___ Given information
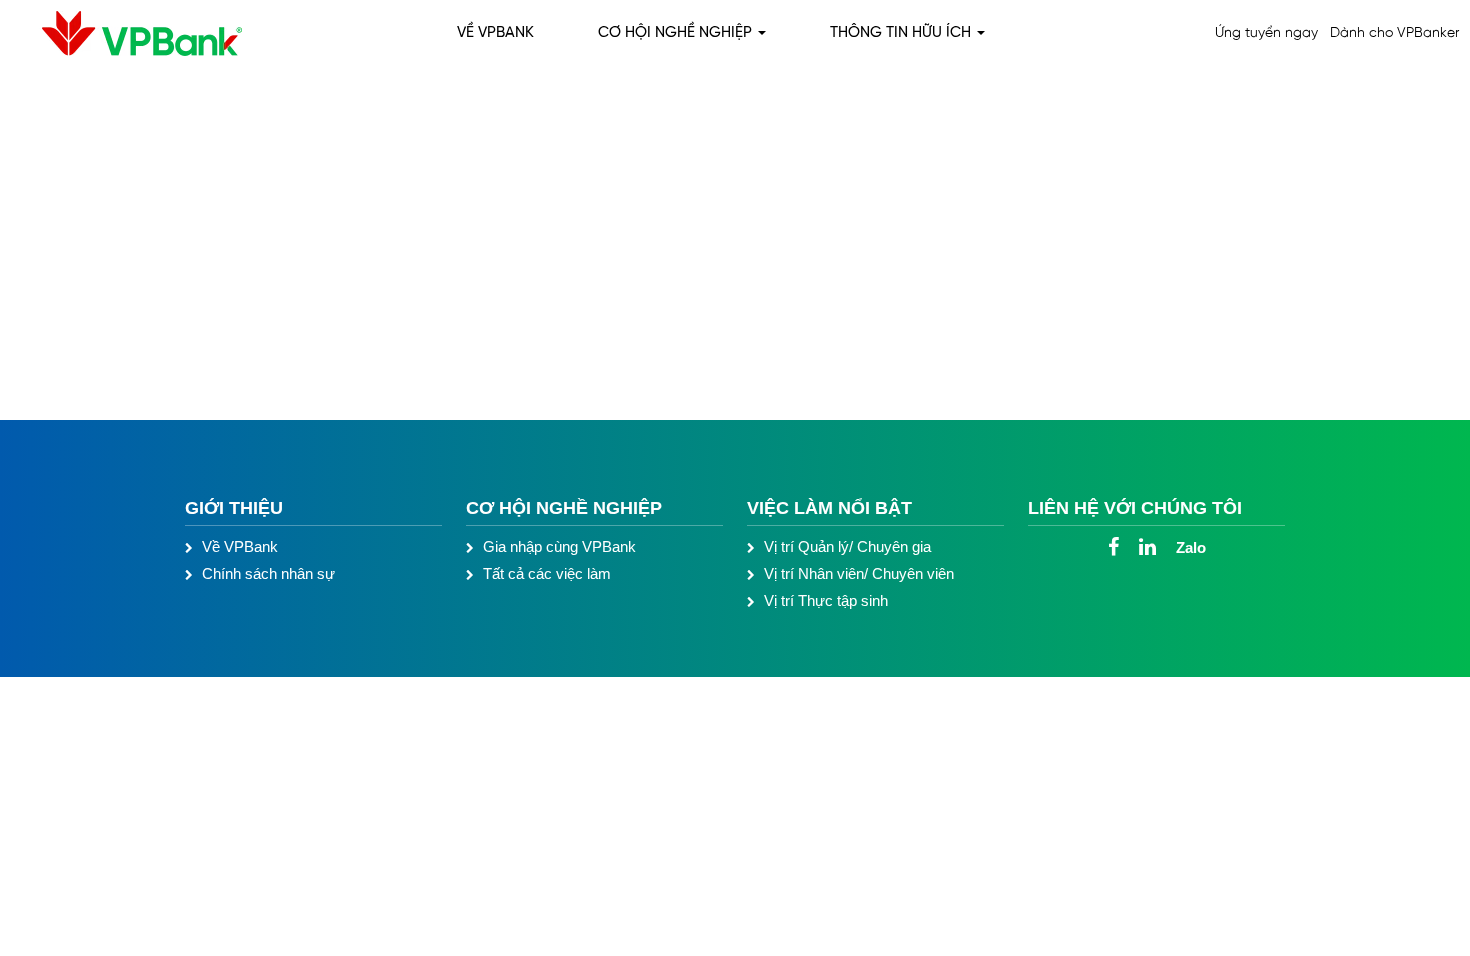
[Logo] (126, 33)
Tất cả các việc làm (547, 573)
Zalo (1191, 547)
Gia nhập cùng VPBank (559, 546)
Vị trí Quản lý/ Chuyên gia (847, 546)
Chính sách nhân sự (268, 573)
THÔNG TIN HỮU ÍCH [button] (902, 33)
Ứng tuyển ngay (1266, 33)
______
Pictures aside, retype the entries above exactly as they are.

[Logo] (126, 33)
Tất cả các việc làm (547, 573)
Zalo (1191, 547)
Gia nhập cùng VPBank (559, 546)
Vị trí Quản lý/ Chuyên gia (847, 546)
Chính sách nhân sự (268, 573)
THÔNG TIN HỮU ÍCH [button] (902, 33)
Ứng tuyển ngay (1266, 33)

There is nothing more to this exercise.